Late Breaking News
A Sea Change for Military Medicine: Walter Reed Joins Navy Medical Center in Bethesda Cont.
Friends, Patients and Medical Personnel Say Goodbye to WRAMC
Over its 102-year history, WRAMC has not only cared for troops but also presidents such as Dwight Eisenhower, Harry Truman, Richard Nixon, Ronald Reagan, George H.W. Bush and George W. Bush. Celebrities such as Bill Cosby, Tom Hanks and Oprah Winfrey have paid visits to troops there.
Army leaders, patients and staff gathered on the grounds of WRAMC in July to celebrate its rich history and mark the closure of the medical facility.
“These doors may close, the address may change but the name, legacy and most importantly the work and the healing will endure,” McHugh said at the closing ceremony in July.
During the ceremony, WRAMC flags were folded and symbolically placed in black cases signifying the end of the unit. Army Surgeon General Lt. Gen. Eric Schoomaker, MD, who recounted beginning his active duty career on the WRAMC campus, told the audience he had full faith and trust that the new Walter Reed National Military Medical Center “will proudly build upon the Walter Reed legacy.”
Walter Reed Health Care System’s commander, Col. Norvell Coots, told reporters at that ceremony that the move to build the new medical center was about what was best for the patients.
“When you look at Walter Reed, we are 113 acres here in the middle of Washington DC, with 72 buildings, many dating back to the beginning of the 20th century,” he said. “There is no room to expand to meet the changing demands of the complexity of the warriors we have now and the equipment needs as medical science changes, but over at Bethesda there was land to build on.”
Sidebar: A new feature of the Walter Reed National Military Medical Center is the Comprehensive Cancer Center. Located on the third floor of one of the new buildings of the medical center, its services include infusion therapy, medical oncology, surgical oncology, prostate, gynecology, breast care and breast imaging, among others.
This one-of-its-kind center in DoD houses all cancer services together, so that patients do not have to go to different buildings or facilities for care, Col.

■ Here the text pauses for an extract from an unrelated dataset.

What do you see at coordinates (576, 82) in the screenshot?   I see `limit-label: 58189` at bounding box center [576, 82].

Craig Shriver, WRNMMC interim director of the Comprehensive Cancer Center and chief of Breast Center told U.S. Medicine.
“If you have one unit of medical oncology over there on the campus and surgical oncology over here on the campus, and the breast center is here, and down there is radiology, and the patient is traveling around getting various consultations, [then] treatment really is not patient-centered care,” he said.
The center combines the Cancer Centers of Excellence at WRAMC and NNMC.

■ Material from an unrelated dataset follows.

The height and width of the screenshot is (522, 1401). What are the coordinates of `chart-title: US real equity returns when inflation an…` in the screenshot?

“It is sort of one of those situations where two plus two equals more than four because it now frees up people to provide much more delivery of care, while also gaining a lot of efficiencies for DoD, in terms for reducing duplication of effort on administrative and other events,” added Shriver.
Acting Deputy Director of the Comprehensive Cancer Center Army Lt. Col. Christopher Gallagher said, now that the WRAMC clinical trials research program has moved to the new medical center, patients who may have been initially seen, treated or evaluated at NNMC will no longer have to travel back and forth for a research trial that was offered at WRAMC. In addition, the hematology and oncology stem cell transplant service at WRAMC is in the new cancer center.
Shriver said the center also includes the only breast-specific MRI in the DoD, he said.
“The positives to that is that it is configured much better for patient safety and comfort,” he said. “You don’t have to change out the mechanics of the machine. If you have an MRI machine looking at knees, spines, brains and breasts, you have to change the coil and the configuration of the machine and the software. This is configured only for breasts.”